Note: Due to file size limits, I was unable to embed my video response directly into this blog-post. Please right-click HERE and select “open link in new window” to be directed to the video response hosted by Canvas.
Items in my bag:
- printed copy of my teaching schedule for the current school-year (2021-2022)
- pencil case filled with multicolored felt tip fineliners
- eyeglasses case with a pair of glasses inside
- large planner, open to the first week of September
- paperback novel (Anne Rice’s “The Witching Hour)
- headphones
- pack of gum
- tub of strawberry lip-gloss and a half-melted Chapstick
- keyring with:
- attached cardholder containing a credit card, debit card, driver’s license, vaccination card, and Costco membership card
- one house key
- decorative “A” for Angela
- mini Save-on-More card and Canadian Tire points card
- metal charity coin for shopping carts from the BC Children’s Hospital
- NOT PICTURED: my cellphone, which is being used to take the photo
My Responses:
Well, I recorded a lovely (albeit long) video going through each of these items, however, WordPress has a file upload limit of 20mb which I made the mistake of discovering only after recording the video. After an hour and a half of trying to split the video into smaller segments to post, and getting increasingly frustrated, I found a workaround by posting it directly into Canvas and then linking that video web-address here. You can watch that video by right-clicking THIS link and selecting “open link in new window” – this will allow you to have the video open in one window while also viewing the image of the items in this window.
Questions to consider:
- What is your daily need for the items in your bag?
- How might these items be considered “texts” and what do they say about you, the places you inhabit, the cultures with which you engage, and/or the activities you take up?
- Thinking about the title of the course, what are the “text technologies” in your bag, if any?
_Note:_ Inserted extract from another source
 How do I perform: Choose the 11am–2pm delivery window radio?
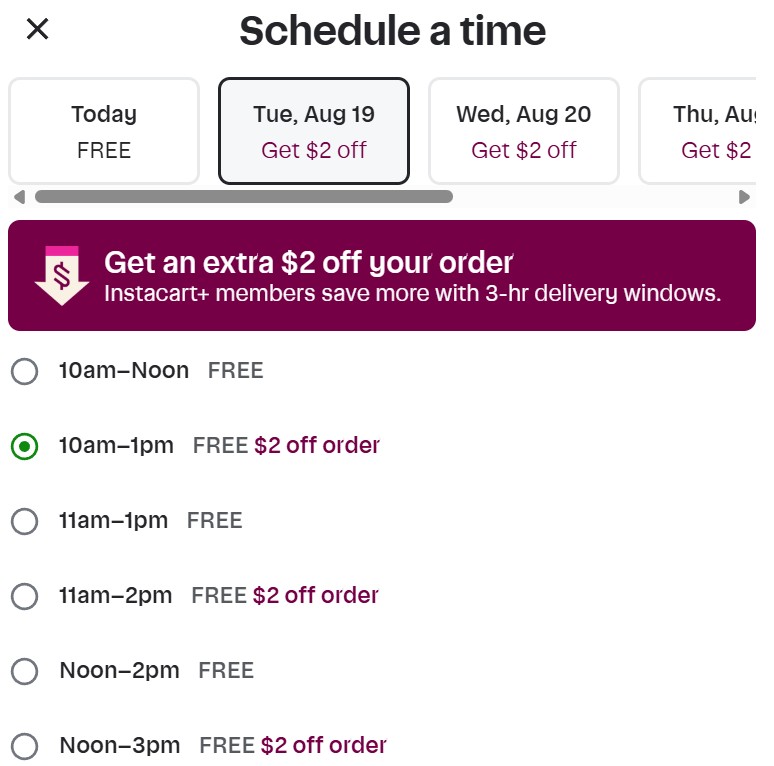click(x=25, y=596)
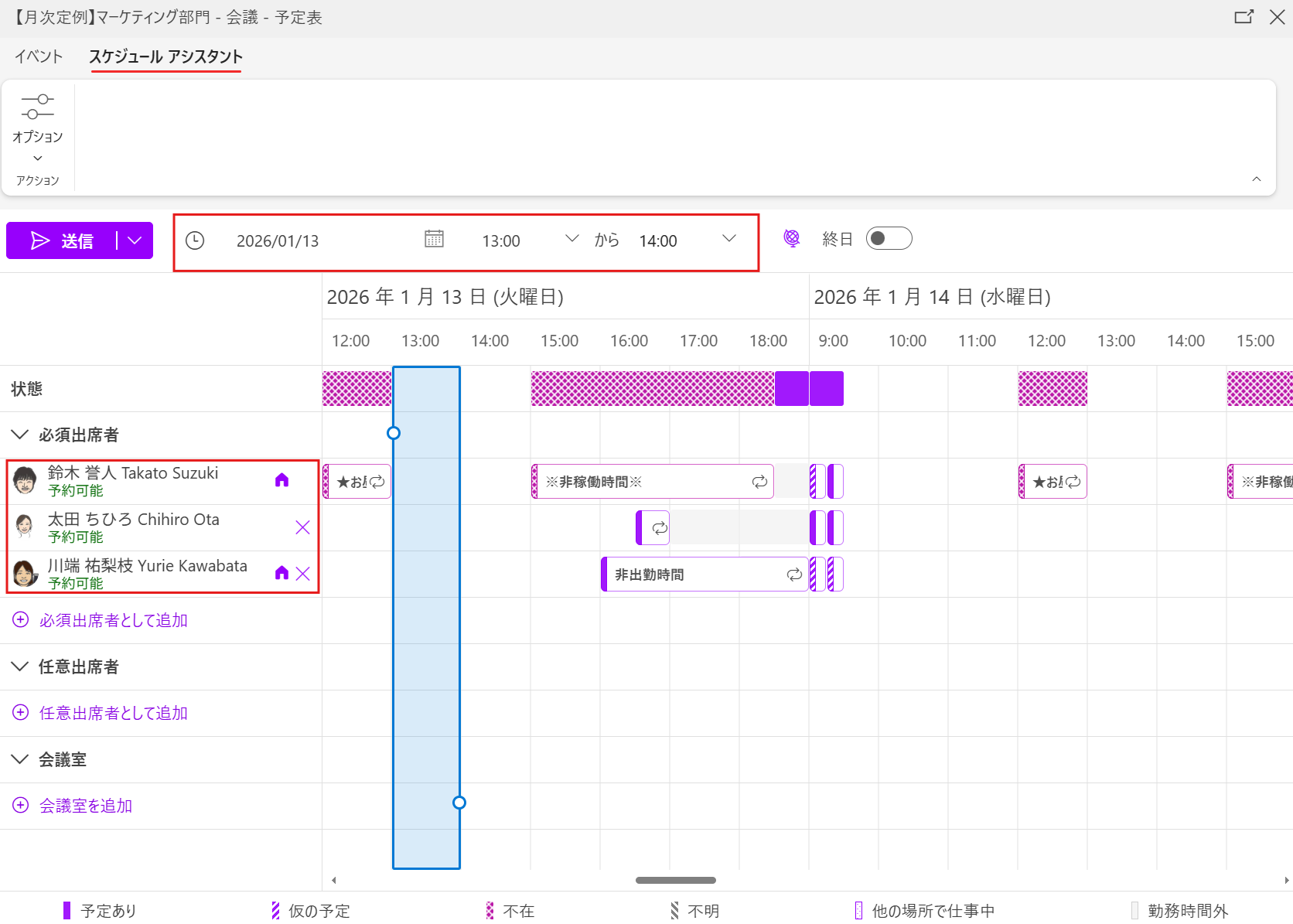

What do these items say about how you engage with language and communication?
- What do the items in your bag say about the literacies you have?
- How does the narrative of the (private) contents of your bag compare with the narrative produced by image you have of yourself or the image you outwardly project?
- What would this same bag have looked like, say, 15 or 25 years ago?
- How do you imagine an archeologist aiming to understand this temporal period might view the contents of your bag many years in the future?